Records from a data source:
══════
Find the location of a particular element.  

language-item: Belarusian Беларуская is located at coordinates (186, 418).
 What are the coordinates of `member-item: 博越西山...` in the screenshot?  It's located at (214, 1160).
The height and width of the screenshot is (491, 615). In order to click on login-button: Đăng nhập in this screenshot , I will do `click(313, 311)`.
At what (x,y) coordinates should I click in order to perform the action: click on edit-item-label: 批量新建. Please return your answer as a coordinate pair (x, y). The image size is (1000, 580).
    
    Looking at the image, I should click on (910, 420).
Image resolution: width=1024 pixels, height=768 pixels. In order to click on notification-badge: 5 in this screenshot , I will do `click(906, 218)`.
══════
TASK TO CARRY OUT: Quote every one of the records above word for word, with nothing changed.

SOLVED EXERCISE:
Find the location of a particular element.  

language-item: Belarusian Беларуская is located at coordinates (186, 418).
 What are the coordinates of `member-item: 博越西山...` in the screenshot?  It's located at (214, 1160).
The height and width of the screenshot is (491, 615). In order to click on login-button: Đăng nhập in this screenshot , I will do `click(313, 311)`.
At what (x,y) coordinates should I click in order to perform the action: click on edit-item-label: 批量新建. Please return your answer as a coordinate pair (x, y). The image size is (1000, 580).
    
    Looking at the image, I should click on (910, 420).
Image resolution: width=1024 pixels, height=768 pixels. In order to click on notification-badge: 5 in this screenshot , I will do `click(906, 218)`.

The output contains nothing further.